Now he just had to find a way to escape Rook and get away unnoticed.

* * *

‘Crettins’ Tamar tried to explain, ‘are remnants of a far older world. I suppose you would call them fire spirits, but that isn’t the half of it. They were born in the beginning, long before there was life on this planet when it was still clicking hot and covered in molten lava.’ She became aware that they were hanging on her every word in a most gratifying fashion. Her own little gang never looked at her like that.  ‘They live now in the earth’s core but sometimes they accidentally find their way to the surface, and when they do they become disorientated and afraid. It’s far too cold for them up here.’

‘Is that why they are heading south,’ asked Slick, ‘because it’s warmer?’

‘No, all temperatures on the surface are the same to them,’ said Tamar. ‘Freezing. ‘It’s like the difference to us between one part of the arctic and another. It all feels the same. Only it’s worse for them.’ She thought for a moment.  ‘It’s not the direction
per se
that’s important; it’s the fact that they go in
one
direction whatever it is.
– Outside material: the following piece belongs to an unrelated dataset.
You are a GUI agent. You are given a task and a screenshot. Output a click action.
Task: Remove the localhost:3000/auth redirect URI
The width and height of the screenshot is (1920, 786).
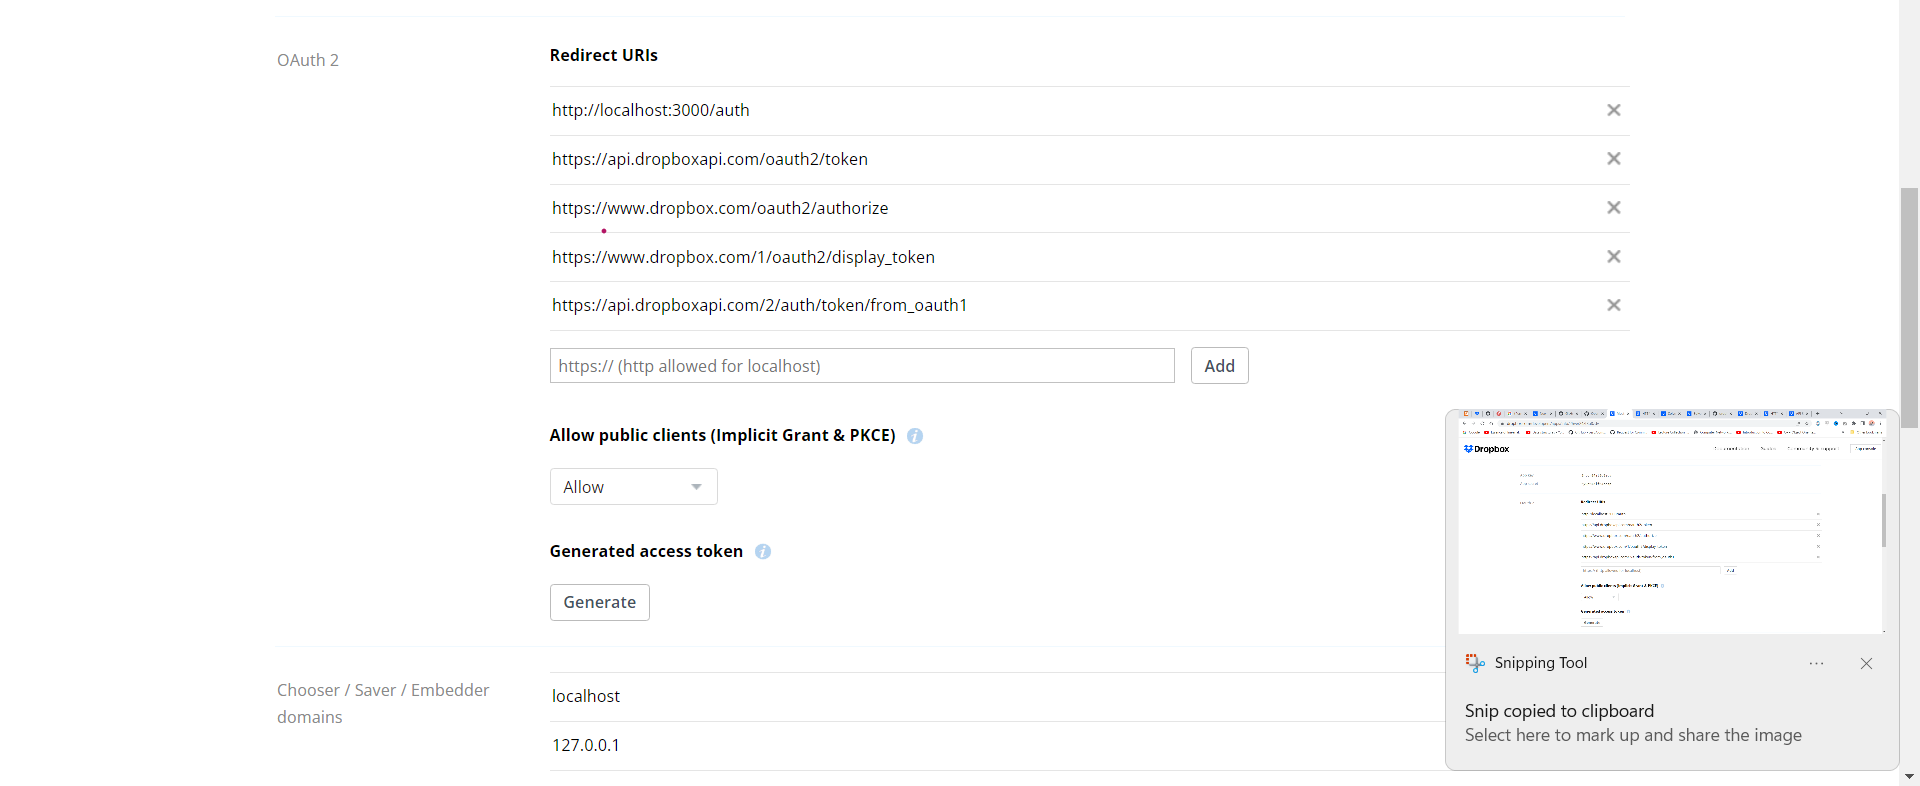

Crettins always move in more or less straight lines following the invisible lava currents beneath the earth’s surface.’

‘You seem to know a lot about them,’ said Ray.

‘I’ve seen this before,’ said Tamar vaguely. ‘It happens every so often. You always know when Crettins are around because of the spontaneous combustion, usually of animals but sometimes people. You see, they are attracted by the warmth. They enter a body and begin to use the heat within to warm themselves, they get hotter and hotter until …’ she gestured with her hands KABOOM! ‘They don’t mean any harm. They’re just trying to survive. The sad thing is, it doesn’t really heat them up enough. The body disintegrates long before the Crettin within feels any benefit at all. But they keep trying it.’

‘So what do we do about it?’ said Melissa practically.